Rechtlicher Nachtrag zur ZDF-Sendung Verkauf von Versicherungen in Billigsupermärkten?
Feb 19

Am 15.01.2009 entschied das Arbeitsgericht Frankfurt am Main, dass einem Vermögensberater der deutschen Vermögensberatung keine Entschädigung aufgrund eines nachvertraglichen Wettbewerbsverbotes zustehe.

Das Arbeitsgericht Frankfurt am Main sagte dazu, dass die Vereinbarung über das Wettbewerbsverbot im Vermögensberatervertrag jedenfalls unwirksam sei, da sich die DVAG dort nicht verpflichtet hat, dem Vermögensberater für die Dauer der Wettbewerbsbeschränkung eine angemessene Entschädigung zu zahlen. Angeblich ergäbe sich dies aus § 90 a Abs. 1 Satz 3 in Verbindung mit § 90 a Abs. 4 HGB.

Danach soll ein vereinbartes Wettbewerbsverbot ohne Entschädigungszahlung unwirksam sein. In seinem Urteil wies das Arbeitsgericht darauf hin, dass der Vermögensberater sich an das Verbot nicht zu halten habe und mithin auch keine Entschädigung verlangen dürfe.

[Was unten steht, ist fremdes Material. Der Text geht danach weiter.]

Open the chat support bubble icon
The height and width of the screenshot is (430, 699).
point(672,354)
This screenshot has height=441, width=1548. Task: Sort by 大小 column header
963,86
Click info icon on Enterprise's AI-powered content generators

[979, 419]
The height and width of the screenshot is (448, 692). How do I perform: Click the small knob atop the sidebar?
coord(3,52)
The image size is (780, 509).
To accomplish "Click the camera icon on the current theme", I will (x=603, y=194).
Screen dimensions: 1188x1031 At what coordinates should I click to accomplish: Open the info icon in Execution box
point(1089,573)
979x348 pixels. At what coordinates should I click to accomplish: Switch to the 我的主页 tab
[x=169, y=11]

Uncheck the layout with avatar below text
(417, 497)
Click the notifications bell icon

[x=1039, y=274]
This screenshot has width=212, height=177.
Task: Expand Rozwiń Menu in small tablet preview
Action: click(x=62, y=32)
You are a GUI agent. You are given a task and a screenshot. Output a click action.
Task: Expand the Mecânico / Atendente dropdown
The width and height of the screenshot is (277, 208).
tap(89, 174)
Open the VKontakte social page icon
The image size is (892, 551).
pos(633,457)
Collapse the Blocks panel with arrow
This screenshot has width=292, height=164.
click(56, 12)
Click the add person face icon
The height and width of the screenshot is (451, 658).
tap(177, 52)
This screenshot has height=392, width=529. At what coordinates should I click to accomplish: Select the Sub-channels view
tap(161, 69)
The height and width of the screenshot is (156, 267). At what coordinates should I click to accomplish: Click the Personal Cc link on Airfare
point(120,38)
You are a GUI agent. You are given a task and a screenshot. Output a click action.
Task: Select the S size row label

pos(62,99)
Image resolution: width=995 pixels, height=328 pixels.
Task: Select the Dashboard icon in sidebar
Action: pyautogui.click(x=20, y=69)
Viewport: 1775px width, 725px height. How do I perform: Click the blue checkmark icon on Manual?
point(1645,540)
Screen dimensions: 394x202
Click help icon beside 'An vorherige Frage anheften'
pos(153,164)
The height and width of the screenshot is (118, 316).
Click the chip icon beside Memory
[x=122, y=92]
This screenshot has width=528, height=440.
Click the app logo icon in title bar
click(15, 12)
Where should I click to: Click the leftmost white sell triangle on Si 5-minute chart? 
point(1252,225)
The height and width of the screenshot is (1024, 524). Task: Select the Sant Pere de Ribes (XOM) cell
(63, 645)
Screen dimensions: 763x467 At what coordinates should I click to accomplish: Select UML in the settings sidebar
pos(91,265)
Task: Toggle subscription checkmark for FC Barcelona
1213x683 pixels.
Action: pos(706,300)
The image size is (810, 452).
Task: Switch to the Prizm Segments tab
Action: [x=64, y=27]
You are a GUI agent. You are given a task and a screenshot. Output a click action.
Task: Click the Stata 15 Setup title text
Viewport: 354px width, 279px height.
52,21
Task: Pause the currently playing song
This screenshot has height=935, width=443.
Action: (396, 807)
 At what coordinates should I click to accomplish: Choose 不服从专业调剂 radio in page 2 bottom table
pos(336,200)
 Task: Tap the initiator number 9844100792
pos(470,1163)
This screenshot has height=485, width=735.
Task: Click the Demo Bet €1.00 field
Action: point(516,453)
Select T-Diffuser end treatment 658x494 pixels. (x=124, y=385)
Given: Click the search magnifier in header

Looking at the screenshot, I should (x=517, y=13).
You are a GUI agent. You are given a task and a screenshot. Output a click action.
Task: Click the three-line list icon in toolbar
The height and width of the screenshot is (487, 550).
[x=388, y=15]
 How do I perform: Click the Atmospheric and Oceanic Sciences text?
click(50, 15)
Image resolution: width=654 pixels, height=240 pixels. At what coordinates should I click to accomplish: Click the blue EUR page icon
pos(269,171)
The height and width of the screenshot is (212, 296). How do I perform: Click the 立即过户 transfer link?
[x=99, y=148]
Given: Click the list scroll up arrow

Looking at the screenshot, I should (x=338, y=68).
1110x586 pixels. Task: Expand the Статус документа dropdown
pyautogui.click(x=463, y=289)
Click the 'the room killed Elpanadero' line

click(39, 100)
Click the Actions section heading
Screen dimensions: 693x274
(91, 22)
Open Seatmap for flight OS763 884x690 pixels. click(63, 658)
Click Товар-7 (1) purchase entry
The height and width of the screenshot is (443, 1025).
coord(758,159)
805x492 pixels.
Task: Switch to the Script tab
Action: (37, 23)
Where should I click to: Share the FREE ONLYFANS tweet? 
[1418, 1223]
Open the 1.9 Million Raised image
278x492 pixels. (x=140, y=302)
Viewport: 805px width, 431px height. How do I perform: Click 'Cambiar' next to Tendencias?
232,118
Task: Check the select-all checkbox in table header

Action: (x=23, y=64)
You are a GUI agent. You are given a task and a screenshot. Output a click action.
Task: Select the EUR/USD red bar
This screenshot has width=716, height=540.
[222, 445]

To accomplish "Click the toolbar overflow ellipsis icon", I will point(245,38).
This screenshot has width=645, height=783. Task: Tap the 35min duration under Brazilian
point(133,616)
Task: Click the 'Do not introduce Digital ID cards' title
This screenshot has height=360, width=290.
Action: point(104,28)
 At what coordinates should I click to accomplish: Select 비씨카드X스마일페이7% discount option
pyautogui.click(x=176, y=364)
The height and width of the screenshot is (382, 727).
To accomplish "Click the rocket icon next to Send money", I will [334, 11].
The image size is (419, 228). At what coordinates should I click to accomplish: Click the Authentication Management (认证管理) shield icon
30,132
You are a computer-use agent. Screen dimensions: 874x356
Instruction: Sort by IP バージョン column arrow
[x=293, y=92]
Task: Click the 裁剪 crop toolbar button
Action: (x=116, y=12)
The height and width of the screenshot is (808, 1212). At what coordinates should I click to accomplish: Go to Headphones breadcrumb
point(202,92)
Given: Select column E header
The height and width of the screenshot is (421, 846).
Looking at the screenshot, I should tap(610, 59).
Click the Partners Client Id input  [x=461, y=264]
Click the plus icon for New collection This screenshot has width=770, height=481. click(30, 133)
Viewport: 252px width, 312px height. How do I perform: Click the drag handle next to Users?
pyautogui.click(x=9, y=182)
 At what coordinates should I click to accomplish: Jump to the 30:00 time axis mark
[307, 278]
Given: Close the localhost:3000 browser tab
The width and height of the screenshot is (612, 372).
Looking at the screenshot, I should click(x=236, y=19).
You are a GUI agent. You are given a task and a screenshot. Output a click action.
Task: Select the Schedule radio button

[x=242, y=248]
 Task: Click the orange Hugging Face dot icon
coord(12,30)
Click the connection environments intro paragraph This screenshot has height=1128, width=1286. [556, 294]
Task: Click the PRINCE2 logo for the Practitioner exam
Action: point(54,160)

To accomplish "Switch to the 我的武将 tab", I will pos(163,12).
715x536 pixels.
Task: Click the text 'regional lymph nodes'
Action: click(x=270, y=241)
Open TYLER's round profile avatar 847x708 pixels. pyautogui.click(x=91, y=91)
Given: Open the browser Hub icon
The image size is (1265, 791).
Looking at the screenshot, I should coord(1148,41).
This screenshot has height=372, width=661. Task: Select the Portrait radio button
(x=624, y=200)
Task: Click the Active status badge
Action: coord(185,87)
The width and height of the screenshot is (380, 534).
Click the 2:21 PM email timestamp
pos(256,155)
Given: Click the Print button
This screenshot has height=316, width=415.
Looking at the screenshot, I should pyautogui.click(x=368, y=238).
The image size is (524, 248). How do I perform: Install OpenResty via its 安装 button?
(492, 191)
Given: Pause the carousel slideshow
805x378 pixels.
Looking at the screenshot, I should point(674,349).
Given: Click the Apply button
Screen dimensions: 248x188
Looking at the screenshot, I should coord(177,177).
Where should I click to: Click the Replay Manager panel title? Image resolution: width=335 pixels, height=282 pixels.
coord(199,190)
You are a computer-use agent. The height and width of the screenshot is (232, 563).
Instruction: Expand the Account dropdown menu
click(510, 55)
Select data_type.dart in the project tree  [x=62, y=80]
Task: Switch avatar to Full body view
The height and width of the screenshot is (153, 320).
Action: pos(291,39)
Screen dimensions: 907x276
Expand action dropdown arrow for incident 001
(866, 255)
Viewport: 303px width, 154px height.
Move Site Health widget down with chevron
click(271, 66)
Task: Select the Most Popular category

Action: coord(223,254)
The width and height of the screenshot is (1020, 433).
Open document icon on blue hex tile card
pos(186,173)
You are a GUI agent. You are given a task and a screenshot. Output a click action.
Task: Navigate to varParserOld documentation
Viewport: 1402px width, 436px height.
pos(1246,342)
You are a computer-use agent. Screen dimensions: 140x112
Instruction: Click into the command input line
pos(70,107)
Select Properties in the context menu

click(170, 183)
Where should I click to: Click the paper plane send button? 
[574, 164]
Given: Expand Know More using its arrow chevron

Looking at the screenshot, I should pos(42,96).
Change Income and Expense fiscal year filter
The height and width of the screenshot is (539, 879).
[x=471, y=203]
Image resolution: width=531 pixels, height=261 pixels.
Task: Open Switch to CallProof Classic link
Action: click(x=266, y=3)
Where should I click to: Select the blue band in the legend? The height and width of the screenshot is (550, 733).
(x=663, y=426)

Hinweis der Autoren: Wir halten dieses Urteil für falsch. Die Empfehlung des Arbeitsgerichtes Frankfurt am Main, der Vermögensberater müsse sich nicht an ein Wettbewerbsverbot halten, ist gefährlich.

Schließlich sagt die herrschende Meinung in der Rechtssprechung, dass ein Wettbewerbsverbot auch ohne Entschädigungsregelung vereinbart werden kann.